It’s common in Manhattan these days to hear people swear that they will be heading for Florida soon. If the data are any indication, it’s not all New York bluster: according to the Census Bureau, the Empire State lost 126,000 residents between July 2019 and July 2020, and the Sunshine State picked up 241,000. Out West, it’s a similar story, with California shrinking by 70,000 residents and Texas growing by 374,000. The pandemic has kicked America’s Great Reshuffle into overdrive.

Excessive taxation and overregulation are certainly part of what’s driving these trends, but there’s more to it. Plenty of people still want to live in cities like New York City and Los Angeles, for all their problems. The trouble is that New York and California’s cities have refused to build enough housing to accommodate all this demand over the past few decades, forcing millions to move elsewhere for reasonably priced accommodations.

When migrants to states like Texas and Florida are asked why they made the move, they consistently cite two factors: jobs and housing affordability. Consider the rent on a median two-bedroom apartment in New York City and Miami: according to data from Renthop, simply moving down I-95 can save you 40 percent on rent alone. The gap is even wider for a move to less-glamorous Charlotte, North Carolina, where an émigré would save over 60 percent on rent. Wages vary across the three metropolitan areas, but not by that much.

Jobs and housing affordability might seem like separate issues, but mounting evidence suggests that they are closely connected. Consider Toyota: in 2015, the auto manufacturer moved its North American headquarters from Los Angeles to Dallas, taking more than 3,000 jobs with it. The reason? At the time, housing in Dallas was three times cheaper than in Los Angeles, making employee recruitment in the City of Angels increasingly difficult. Financial firms making the jump from Wall Street to Miami this year offered a similar argument: Florida’s lower taxes certainly don’t hurt, but the real selling point is Florida’s low cost of living. Setting up shop in a place where employees can afford a place to live is good for business.

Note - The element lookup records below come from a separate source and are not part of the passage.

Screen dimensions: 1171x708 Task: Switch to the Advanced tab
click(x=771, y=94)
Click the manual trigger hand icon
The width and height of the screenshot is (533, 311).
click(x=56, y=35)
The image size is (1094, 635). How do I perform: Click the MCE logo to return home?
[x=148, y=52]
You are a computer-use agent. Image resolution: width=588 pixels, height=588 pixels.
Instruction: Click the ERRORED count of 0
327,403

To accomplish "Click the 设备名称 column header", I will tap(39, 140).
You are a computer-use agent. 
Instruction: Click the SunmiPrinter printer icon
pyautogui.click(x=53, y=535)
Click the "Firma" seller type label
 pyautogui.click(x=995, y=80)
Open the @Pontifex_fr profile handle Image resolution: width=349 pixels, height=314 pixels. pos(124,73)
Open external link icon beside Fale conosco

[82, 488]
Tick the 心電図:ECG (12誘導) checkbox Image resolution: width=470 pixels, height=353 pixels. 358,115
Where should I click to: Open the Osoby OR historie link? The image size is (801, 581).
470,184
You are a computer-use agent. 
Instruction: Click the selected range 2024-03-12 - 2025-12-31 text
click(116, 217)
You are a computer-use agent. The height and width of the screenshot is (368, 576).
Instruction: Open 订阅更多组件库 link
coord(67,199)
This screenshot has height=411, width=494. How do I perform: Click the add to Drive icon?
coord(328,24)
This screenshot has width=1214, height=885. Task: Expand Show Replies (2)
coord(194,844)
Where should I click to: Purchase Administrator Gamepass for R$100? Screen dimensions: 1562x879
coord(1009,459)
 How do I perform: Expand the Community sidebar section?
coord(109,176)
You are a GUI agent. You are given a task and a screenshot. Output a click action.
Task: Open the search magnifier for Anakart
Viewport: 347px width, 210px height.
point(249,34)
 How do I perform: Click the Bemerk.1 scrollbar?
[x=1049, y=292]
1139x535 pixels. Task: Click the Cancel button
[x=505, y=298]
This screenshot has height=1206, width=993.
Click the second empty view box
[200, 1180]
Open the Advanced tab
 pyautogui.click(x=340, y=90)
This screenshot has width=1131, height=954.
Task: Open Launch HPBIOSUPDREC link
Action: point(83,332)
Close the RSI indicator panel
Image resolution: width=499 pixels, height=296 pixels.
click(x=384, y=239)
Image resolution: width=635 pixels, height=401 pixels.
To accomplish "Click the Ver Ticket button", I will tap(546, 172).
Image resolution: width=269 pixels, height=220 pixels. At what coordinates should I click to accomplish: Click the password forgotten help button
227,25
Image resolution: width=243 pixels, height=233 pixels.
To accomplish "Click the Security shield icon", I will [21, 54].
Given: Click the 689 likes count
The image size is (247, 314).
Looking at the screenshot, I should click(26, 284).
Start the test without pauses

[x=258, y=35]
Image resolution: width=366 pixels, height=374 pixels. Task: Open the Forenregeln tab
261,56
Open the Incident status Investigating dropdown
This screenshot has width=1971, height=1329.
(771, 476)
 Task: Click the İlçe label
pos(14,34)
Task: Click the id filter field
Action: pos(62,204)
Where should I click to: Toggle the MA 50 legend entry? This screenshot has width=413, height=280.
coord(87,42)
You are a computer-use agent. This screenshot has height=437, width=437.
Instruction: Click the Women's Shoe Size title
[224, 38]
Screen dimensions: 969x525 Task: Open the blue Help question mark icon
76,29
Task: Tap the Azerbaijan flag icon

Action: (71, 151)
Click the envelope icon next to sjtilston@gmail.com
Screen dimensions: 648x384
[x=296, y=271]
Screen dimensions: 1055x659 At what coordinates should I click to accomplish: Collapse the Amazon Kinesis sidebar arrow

Why are housing costs so high in America’s struggling superstar cities? Normally, high housing costs would spark a local building boom, but in cities like Los Angeles and New York the opposite is happening. Since 2010, Orlando, Florida, has built over three times as much new housing on a per-capita basis as New York. States like Florida are affordable because of an abundant supply of new housing, and thanks to development-friendly regulatory environments, they’re likely to stay that way.

For New York State, the problem is the state’s antagonistic approach to new housing construction—particularly in New York City and its infamously construction-resistant suburbs. A regulatory witch’s brew of exclusionary zoning, endless public process, and excessive preservation have made it next to impossible to build new housing at scale. New York developers built less in the recovery boom of the 2010s than in the depressed 1930s. You don’t need to reread Adam Smith to know what happens when demand booms and supply is stagnates: prices go up.

Will pandemic-weary New Yorkers continue to flee in droves? The anti-growth forces increasingly calling the shots in local politics certainly hope so. But we shouldn’t count on it—or hope for it. Ambitious Americans will always be drawn to big cities. But if city leaders don’t build enough new housing to accommodate growth, the people who keep the city running will bear the burden of rising prices.